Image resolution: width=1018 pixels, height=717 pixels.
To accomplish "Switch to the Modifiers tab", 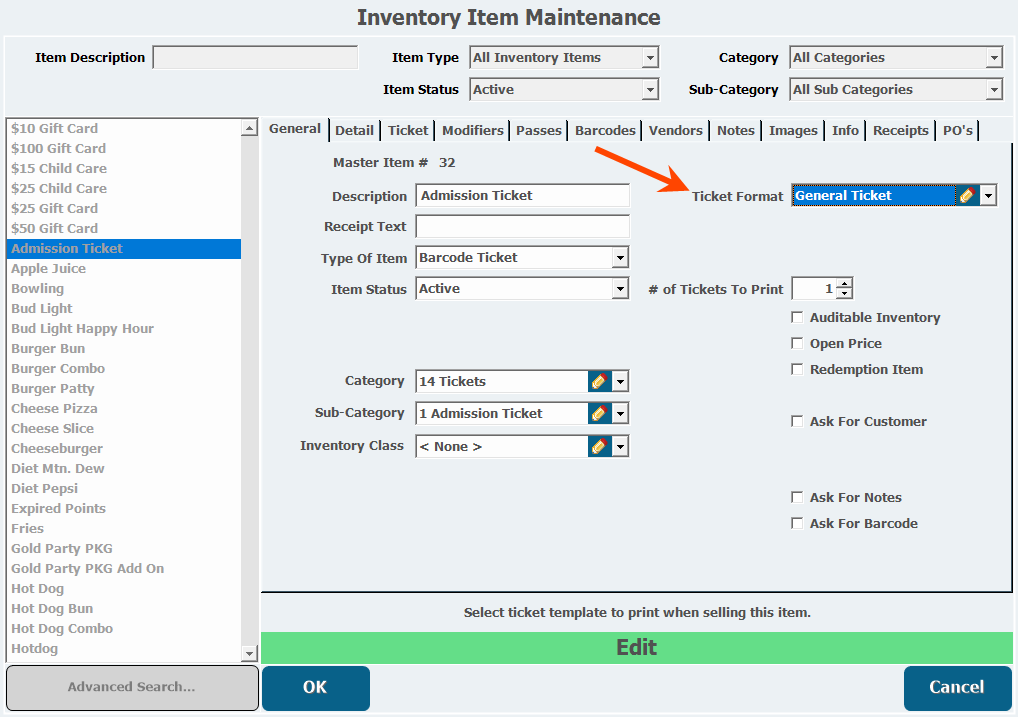I will click(472, 130).
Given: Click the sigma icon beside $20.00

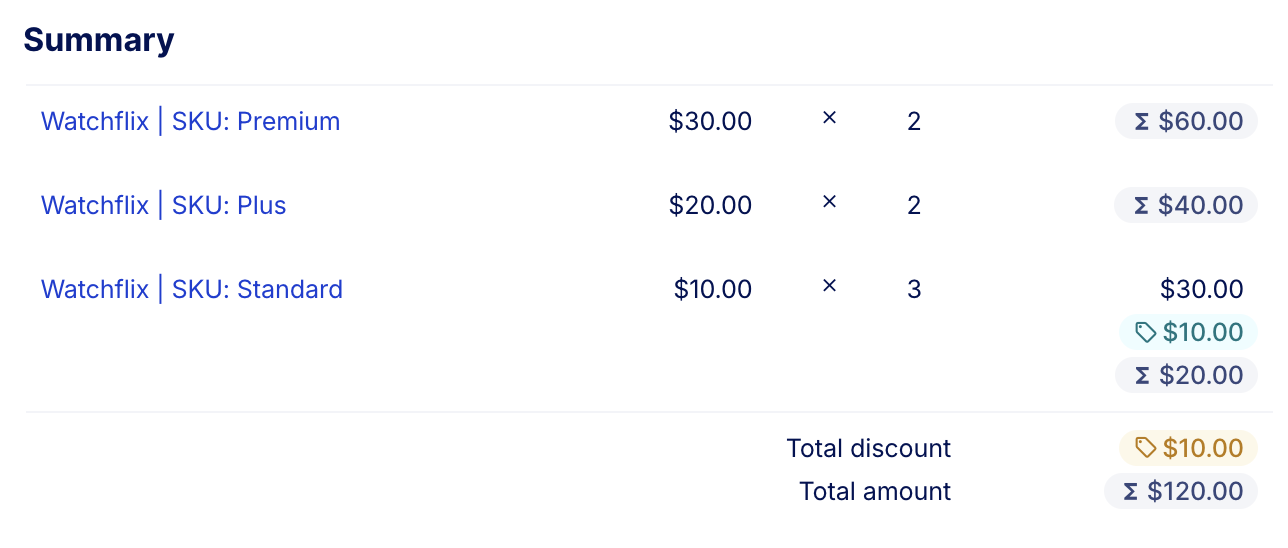Looking at the screenshot, I should click(x=1142, y=376).
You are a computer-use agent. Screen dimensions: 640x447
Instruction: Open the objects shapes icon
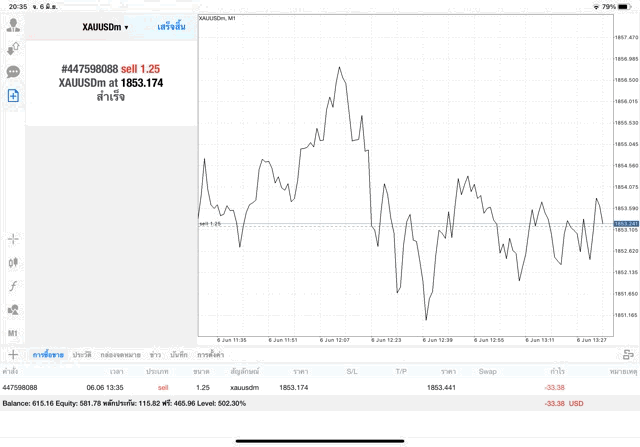pyautogui.click(x=13, y=309)
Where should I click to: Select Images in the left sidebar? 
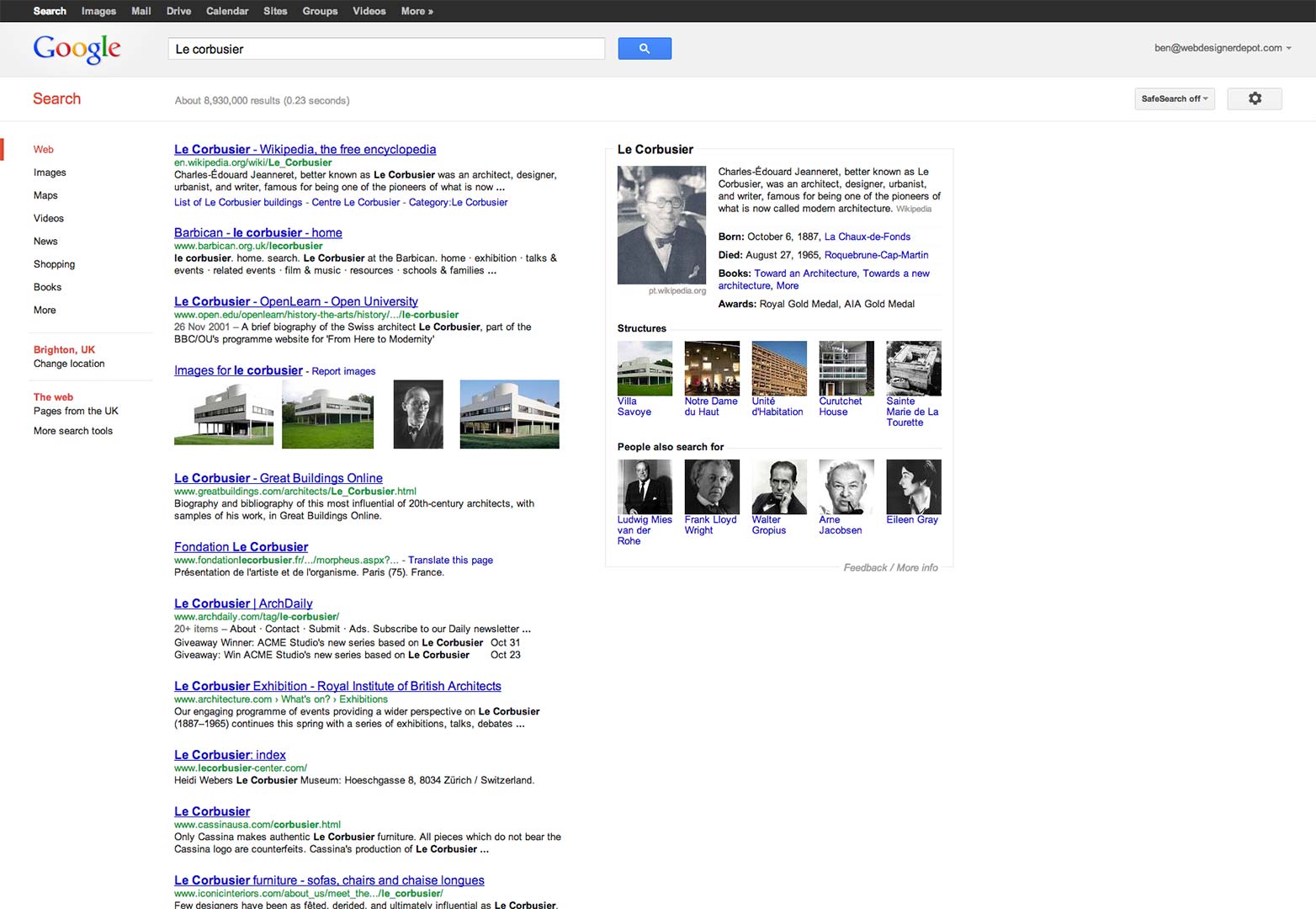pos(50,173)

[EXERCISE GOAL] Nothing but the lines from the one containing "You are a computer-use" through the end of the listing should be written out, each exactly, and pictures must be left out.

[RESPONSE AREA]
You are a computer-use agent. Screen dimensions: 640x447
Instruction: Open the objects shapes icon
pyautogui.click(x=13, y=309)
Where should I click to: Select Images in the left sidebar? 
pos(50,173)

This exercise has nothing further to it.